What this task involves ->
Each line from the one containing "925x750 pixels." to the end of the data must be copied exactly, the first and last included; no other lines and no pictures belong in the copy.

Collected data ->
=== Section Start ===

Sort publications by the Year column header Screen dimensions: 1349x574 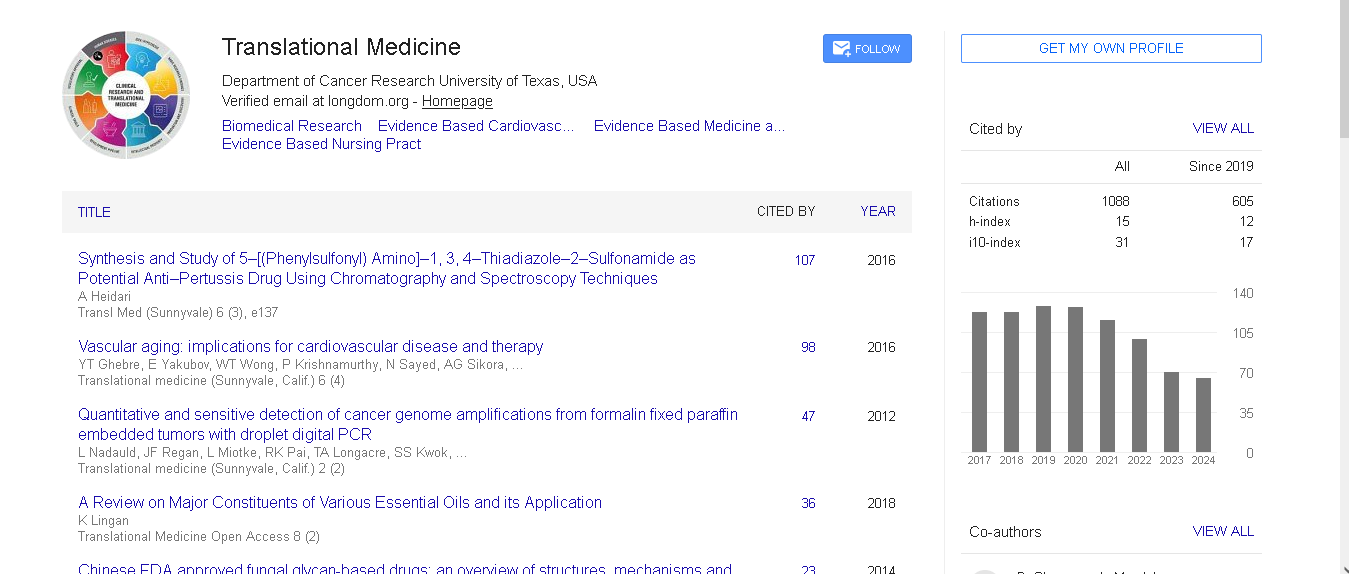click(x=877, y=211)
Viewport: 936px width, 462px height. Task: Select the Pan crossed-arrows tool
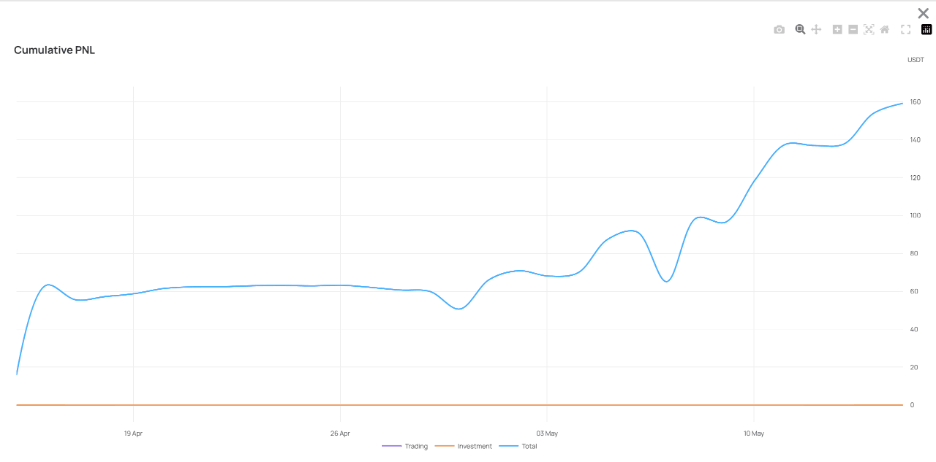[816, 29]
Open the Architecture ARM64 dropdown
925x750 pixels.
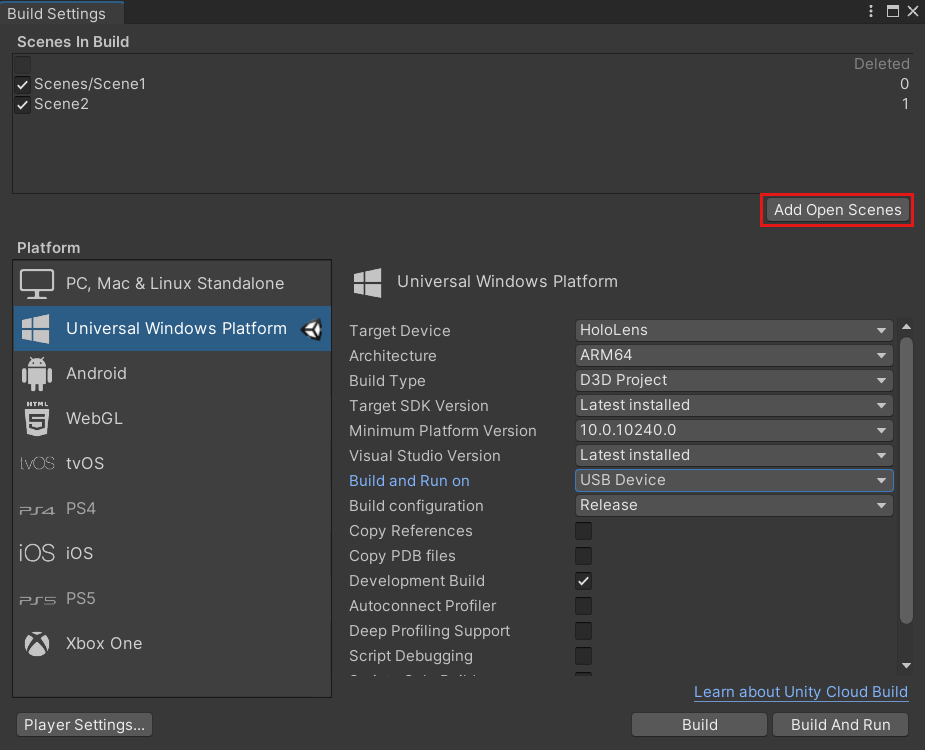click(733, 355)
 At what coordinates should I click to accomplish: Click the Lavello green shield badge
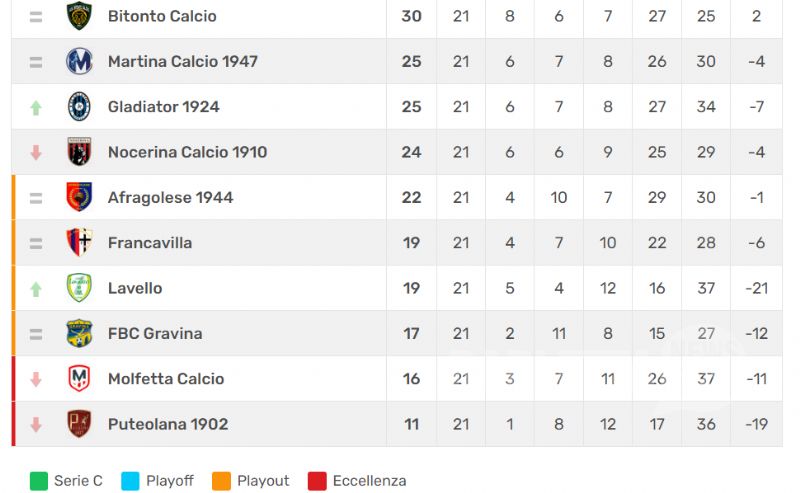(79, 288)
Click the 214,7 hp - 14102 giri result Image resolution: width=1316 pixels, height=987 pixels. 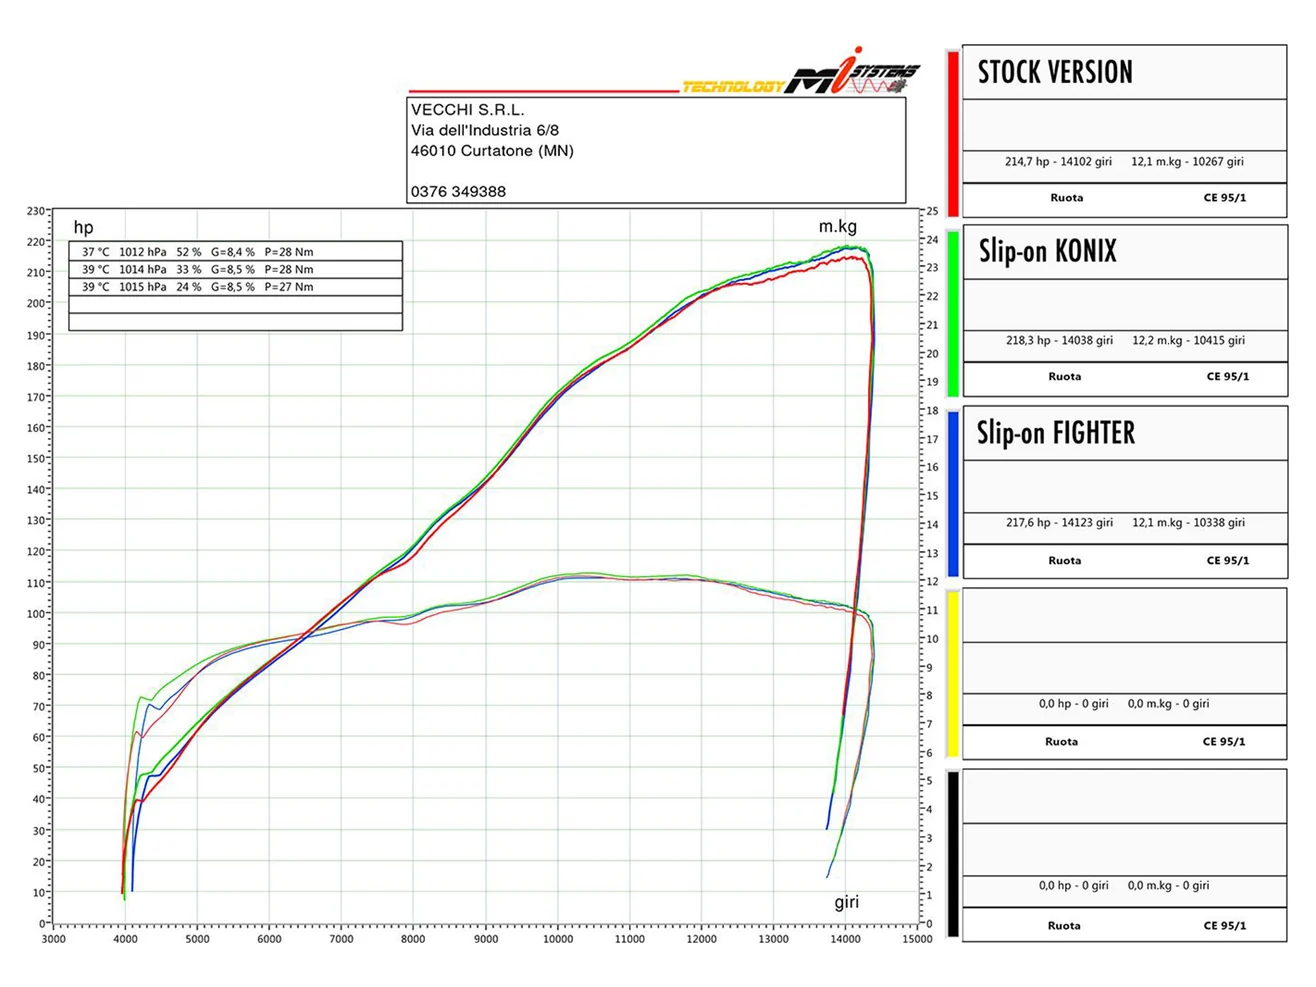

=== Section End ===

Worked solution ->
925x750 pixels.
click(733, 355)
 At what coordinates should I click to accomplish: Click the Lavello green shield badge
(79, 288)
Click the 214,7 hp - 14102 giri result Image resolution: width=1316 pixels, height=987 pixels. 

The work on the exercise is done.